*Your objective*. Scan the listing below for lines with the word "button". Report how many there are, as a number alone.

*Supplied material*.
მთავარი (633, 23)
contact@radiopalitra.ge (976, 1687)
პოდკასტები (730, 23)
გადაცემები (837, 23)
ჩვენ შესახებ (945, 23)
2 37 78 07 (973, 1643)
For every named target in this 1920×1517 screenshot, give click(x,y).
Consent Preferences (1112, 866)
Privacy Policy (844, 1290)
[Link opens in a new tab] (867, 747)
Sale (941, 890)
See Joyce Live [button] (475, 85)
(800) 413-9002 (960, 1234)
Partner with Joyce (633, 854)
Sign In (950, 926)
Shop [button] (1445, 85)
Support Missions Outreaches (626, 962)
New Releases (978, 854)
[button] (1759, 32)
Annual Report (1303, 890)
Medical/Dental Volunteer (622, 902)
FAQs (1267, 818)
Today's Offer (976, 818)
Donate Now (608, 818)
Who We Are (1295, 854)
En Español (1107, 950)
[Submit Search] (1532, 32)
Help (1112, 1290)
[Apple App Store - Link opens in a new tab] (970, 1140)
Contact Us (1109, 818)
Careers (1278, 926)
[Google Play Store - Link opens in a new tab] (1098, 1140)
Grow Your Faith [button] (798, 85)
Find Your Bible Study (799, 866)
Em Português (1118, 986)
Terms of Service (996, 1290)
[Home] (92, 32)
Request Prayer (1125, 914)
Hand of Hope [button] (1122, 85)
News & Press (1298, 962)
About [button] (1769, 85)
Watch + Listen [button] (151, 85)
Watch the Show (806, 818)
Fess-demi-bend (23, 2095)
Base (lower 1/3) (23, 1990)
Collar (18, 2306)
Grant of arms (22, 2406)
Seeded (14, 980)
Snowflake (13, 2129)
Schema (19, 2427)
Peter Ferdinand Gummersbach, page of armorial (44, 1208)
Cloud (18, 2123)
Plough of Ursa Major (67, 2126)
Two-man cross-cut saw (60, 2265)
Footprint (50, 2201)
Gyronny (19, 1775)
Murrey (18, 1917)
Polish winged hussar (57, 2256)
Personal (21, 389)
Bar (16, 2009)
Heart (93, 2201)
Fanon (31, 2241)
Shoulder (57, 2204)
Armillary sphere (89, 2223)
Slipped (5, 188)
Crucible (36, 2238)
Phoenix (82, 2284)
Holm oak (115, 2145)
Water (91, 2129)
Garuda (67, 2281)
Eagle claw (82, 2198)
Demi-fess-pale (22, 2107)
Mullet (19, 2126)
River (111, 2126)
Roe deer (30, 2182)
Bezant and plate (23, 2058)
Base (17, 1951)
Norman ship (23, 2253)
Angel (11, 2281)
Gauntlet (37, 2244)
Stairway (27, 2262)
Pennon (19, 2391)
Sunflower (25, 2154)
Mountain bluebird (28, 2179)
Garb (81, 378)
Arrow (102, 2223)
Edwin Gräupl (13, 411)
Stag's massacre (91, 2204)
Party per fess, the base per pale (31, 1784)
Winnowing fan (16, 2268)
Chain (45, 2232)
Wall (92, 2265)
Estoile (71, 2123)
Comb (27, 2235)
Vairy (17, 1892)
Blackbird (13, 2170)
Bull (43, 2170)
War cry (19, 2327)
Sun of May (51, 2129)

*Finished exercise*. 7